Particularly if the change was targeting a group0 wiki early in the week and so by Friday the need to revert it is not at the fore of anyone's mind.

I think that while we should try to avoid such a situation, mandating we either roll forward or back by policy would just be removing the ability for people managing releases to make a judgement call, which is almost never a good idea. And this is not counting that in some cases, rolling back after days might be slightly problematic.

So: I agree with making this a general recommendation, but I strongly oppose making this a mandatory policy.

I agree with Joe. In most of the cases (?), it's not a good idea, and needs
constant attention, but we should allow releng to keep it that way in some
cases, if warranted for any reason.

If the new version is already on group1, the churn would be somewhat disruptive for those wikis.

Mentioned in SAL (#wikimedia-operations) [2021-02-11T23:44:47Z] <twentyafterfour> Train status for wmf.30 (T271344) is blocked until monday. leaving wmf.30 on group1 and wmf.27 on group2 in spite of T260401

After talking this through in the Release-Engineering-Team meeting I think we're going to decline this one.

I think it's reasonable to say that train state is sometimes confusing -- it's easy to check https://versions.toolforge.org/ -- but an educated guess about the current train status is often wrong. The desire for more predictability is a reasonable desire; however, it's important that additional predictability not come at the expense of stability.

For example, the incident to which this task is a response:

Patches from today's codebase had to be ported to the master state of 2 weeks ago and 3 weeks ago, because production was left in a multi-version state over both a weekend and a full no-deploy week.

If we had rolled back completely we'd still have to backport that code and juggle the branches. One of those branches wouldn't have been serving production traffic (which is good); however, the fact that a branch is not serving production traffic also creates the risk that it may not get the backport at all. That is, the fix gets backported to the version from 2 weeks ago (since it's the only version that's live) and merged in mainline branches, but not backported to the version we'd intend to roll forward after the weekend or holiday -- creating a different type of confusion.

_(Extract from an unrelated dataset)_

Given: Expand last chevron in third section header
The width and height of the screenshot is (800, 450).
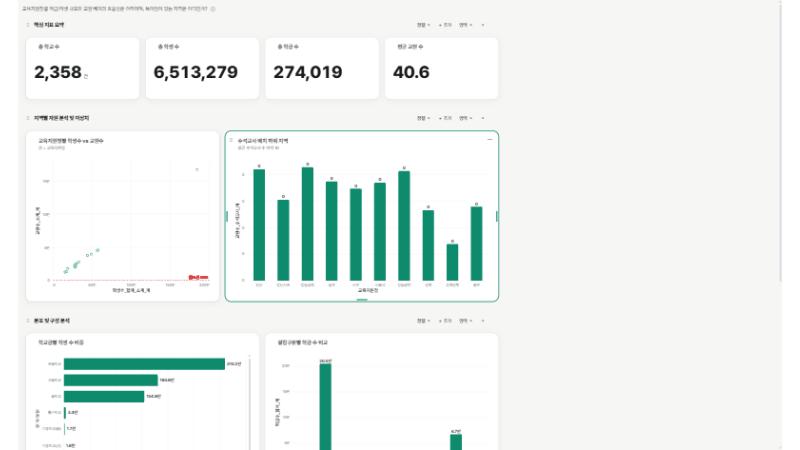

This proposal also limits time a branch spends in production. Time on group1, even in a rollback state, provides valuable information about the train and production. Often bugs are surfaced in production by users exercising somewhat singular code paths. Any mandate that limits the time a branch spends in production comes at the expense of the additional information gleaned in the additional time.

I think that there are two laudable goals in this task:

  1. Avoid creating situations where we're running code from 3 weeks ago
  2. Branches currently in production should be predictable and easy to reason about

I'd be open to different ideas that address them.